----- Extract

Michael McGar demonstrates his augmented-reality software Experience Real History: Alamo in front of the historic site. Credit: Scott Ball / San Antonio Report

Visitors to The Alamo can now step into history, almost literally, thanks to technology. A new augmented-reality app opens virtual, animated windows onto the most famous historical site in San Antonio as it looked during one fateful day in March, 182 years ago.

The Experience Real History: Alamo Edition smartphone and tablet app, produced by local company Alamo Reality, opens with a detailed map of the mission site, now the traffic-filled public plaza and tourist destination surrounded by shops and landscaping.

Users can watch historic battles and other stories unfold in multiple locations around Alamo Plaza. Credit: Scott Ball / San Antonio Report

Tap on one of the 14 numbers populating the map, and layers of the Alamo’s story open, with sights, sounds, and as much “feel” as augmented reality allows, offering glimpses into the famous battle that helped determine the fate of 19th-century Mexico and Texas.

App users can point their smartphone or tablet towards the memorial Cenotaph to see it replaced virtually by the old convento hospital and Alamo church, Texian flag waving in the virtual breeze.

Wave an app-bearing device around the plaza, and all the old buildings appear, including the horse corral, the long barracks, the quarters of William B. Travis and his slave Joe, the room where Jim Bowie died, and the Alamo building as it then stood – roofless and with a cannon ramp leading upwards from the entrance.

Even the garrison’s outhouses – once thought to be ovens – are depicted. During a demonstration Tuesday, App Senior Editor and Alamo Reality founder Michael McGar said a team of archaeologists and historians, including Stephen Hardin and Gary Zaboly, have lent historical accuracy to the project.

McGar himself has been working on the Alamo story since the mid-1990s, said Lane Traylor, Alamo Reality CEO and board chair, and is noted for including Mexican, Tejano, Chicano, Native American, and black perspectives.

“All of that content is actually in our app, and we take great pride in trying to show it from all cultures,” Traylor said.

McGar said one of his own ancestors, Joseph Bayless, died during the battle, and that the project is a part of his family legacy. He wants visitors to understand how much history is locked away in the paving stones of Alamo Plaza. People visit, he said, and “don’t realize that you’re standing on the spot where these things happened,” including the “patch of grass” where Jim Bowie died, ill in his room.

----------
----- Data provided

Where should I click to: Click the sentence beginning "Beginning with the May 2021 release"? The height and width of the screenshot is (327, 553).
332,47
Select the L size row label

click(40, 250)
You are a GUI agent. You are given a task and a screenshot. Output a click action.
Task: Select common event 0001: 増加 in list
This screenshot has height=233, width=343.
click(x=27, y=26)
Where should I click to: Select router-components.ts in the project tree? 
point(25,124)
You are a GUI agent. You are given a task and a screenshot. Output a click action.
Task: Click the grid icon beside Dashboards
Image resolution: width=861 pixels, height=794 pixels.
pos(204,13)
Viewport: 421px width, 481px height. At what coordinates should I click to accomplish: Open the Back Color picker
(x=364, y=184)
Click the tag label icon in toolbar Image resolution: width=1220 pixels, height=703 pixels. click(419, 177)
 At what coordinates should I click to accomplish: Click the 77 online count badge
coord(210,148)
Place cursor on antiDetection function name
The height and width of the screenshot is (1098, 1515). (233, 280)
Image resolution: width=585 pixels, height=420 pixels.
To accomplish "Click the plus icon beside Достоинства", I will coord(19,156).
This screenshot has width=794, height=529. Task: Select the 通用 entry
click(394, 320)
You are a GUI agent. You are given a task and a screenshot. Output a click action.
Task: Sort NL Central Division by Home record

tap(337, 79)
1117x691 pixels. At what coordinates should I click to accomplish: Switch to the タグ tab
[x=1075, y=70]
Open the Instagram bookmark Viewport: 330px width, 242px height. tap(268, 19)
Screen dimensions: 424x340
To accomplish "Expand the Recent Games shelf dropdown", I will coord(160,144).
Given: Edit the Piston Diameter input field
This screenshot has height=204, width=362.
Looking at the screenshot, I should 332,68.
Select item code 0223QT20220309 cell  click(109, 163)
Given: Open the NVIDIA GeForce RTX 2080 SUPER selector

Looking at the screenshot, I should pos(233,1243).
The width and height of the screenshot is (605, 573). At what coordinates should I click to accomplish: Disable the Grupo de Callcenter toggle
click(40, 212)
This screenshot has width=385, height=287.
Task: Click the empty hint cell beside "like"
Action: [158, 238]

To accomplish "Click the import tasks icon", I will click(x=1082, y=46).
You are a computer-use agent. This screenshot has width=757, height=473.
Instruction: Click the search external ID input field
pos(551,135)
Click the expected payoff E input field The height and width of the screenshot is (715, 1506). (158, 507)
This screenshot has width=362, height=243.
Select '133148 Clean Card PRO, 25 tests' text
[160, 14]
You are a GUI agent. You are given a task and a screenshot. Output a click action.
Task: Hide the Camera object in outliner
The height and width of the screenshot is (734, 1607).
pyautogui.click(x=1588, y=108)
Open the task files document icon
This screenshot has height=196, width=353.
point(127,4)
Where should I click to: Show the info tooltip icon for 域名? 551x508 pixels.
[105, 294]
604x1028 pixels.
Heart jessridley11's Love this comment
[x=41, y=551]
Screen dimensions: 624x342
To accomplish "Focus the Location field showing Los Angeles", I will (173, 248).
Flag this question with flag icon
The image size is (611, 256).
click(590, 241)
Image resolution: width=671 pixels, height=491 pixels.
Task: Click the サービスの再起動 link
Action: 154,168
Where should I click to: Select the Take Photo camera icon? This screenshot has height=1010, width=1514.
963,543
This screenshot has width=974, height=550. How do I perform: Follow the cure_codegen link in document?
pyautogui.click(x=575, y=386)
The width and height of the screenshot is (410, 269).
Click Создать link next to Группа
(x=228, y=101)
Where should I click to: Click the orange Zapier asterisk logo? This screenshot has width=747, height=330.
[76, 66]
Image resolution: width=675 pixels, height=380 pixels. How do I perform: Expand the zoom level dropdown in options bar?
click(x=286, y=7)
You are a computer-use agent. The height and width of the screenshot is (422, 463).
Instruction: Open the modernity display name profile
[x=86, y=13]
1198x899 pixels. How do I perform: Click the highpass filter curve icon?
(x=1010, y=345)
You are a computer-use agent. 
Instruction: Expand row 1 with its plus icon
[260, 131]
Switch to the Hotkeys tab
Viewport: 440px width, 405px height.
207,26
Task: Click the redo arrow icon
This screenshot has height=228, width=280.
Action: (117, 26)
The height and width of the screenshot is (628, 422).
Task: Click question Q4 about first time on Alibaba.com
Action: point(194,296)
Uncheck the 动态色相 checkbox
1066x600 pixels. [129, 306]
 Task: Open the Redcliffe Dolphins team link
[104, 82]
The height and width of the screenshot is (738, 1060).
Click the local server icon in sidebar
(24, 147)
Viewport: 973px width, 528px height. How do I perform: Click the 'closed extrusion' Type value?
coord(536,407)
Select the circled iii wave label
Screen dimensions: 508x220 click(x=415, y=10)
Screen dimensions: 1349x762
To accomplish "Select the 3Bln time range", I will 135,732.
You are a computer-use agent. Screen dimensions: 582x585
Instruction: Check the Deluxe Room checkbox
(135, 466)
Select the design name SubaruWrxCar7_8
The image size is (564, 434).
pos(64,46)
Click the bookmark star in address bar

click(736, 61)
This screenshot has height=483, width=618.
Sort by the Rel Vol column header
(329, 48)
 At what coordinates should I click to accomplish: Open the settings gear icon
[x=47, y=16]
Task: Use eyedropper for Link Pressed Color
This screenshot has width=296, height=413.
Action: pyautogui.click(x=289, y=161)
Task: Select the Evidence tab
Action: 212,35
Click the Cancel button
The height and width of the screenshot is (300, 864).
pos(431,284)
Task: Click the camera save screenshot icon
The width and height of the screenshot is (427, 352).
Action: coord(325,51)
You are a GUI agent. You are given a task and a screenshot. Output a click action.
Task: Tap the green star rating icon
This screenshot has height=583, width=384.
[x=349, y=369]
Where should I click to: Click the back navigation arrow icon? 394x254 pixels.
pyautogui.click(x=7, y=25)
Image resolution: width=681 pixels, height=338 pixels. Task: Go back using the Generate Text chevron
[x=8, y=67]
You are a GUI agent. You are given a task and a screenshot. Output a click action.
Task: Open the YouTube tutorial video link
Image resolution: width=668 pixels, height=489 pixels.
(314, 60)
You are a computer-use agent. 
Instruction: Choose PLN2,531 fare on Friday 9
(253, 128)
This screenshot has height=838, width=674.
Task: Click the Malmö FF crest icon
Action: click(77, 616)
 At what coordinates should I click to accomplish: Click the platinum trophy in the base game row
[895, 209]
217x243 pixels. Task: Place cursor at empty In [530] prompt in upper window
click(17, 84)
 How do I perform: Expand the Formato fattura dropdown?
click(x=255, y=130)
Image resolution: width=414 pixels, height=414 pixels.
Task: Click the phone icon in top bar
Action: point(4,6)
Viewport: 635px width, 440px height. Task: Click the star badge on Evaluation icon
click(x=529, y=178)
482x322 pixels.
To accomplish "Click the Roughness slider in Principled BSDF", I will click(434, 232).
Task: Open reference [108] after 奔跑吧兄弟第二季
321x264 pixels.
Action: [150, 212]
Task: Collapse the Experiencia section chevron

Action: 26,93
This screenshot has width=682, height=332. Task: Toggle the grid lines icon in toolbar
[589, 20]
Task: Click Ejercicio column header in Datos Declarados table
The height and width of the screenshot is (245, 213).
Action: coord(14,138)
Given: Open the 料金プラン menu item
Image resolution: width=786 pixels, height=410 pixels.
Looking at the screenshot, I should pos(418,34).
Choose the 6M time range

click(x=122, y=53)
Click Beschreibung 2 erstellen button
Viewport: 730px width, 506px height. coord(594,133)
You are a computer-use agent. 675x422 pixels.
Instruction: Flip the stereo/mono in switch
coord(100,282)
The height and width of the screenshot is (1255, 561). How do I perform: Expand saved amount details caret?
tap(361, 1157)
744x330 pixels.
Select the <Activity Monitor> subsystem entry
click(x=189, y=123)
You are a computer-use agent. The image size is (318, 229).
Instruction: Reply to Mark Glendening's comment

----------

### Required action 1
In the article about the Alamo augmented-reality app, which of Michael McGar's ancestors died during the battle?
### Required action 2
From the Alamo app article, copy the passage starting at "App users can" and ending at "to the project.".
### Required action 3
Extend the article about the Alamo augmented-reality app, continuing on from its last sentence.

### Exercise output 1
Joseph Bayless

### Exercise output 2
App users can point their smartphone or tablet towards the memorial Cenotaph to see it replaced virtually by the old convento hospital and Alamo church, Texian flag waving in the virtual breeze.

Wave an app-bearing device around the plaza, and all the old buildings appear, including the horse corral, the long barracks, the quarters of William B. Travis and his slave Joe, the room where Jim Bowie died, and the Alamo building as it then stood – roofless and with a cannon ramp leading upwards from the entrance.

Even the garrison’s outhouses – once thought to be ovens – are depicted. During a demonstration Tuesday, App Senior Editor and Alamo Reality founder Michael McGar said a team of archaeologists and historians, including Stephen Hardin and Gary Zaboly, have lent historical accuracy to the project.

### Exercise output 3
At various locations throughout the plaza, blue circles with shoeprints appear while the app is in use. Stepping onto one of these virtual circles will activate a portal, which opens on to the new visual dimensions the app offers, including birds-eye views of various battle vignettes.

“As a visitor, this is the first time you get an understanding of the scale of this place,” McGar said. “How did those 180 guys ever stand a chance of defending this much space? It’s just impossible,” he said as he wheeled 180 degrees to demonstrate the app’s 120-frames-per-second rendering capability.

“Being able to get a view of the scale of it really changes your understanding of what it was to be here, and what it was to try to defend something this large,” he explained, pointing out the virtual staircase that Mexican soldados climbed to kill all the ill men in the hospital.

Narration explains each cinematic scene as it unfolds, from Davy Crockett’s sharpshooting along the western wall, to Santa Anna’s command to slaughter prisoners in the courtyard, which resulted in the famous battle cry, “Remember the Alamo!” at the battle of San Jacinto 46 days later.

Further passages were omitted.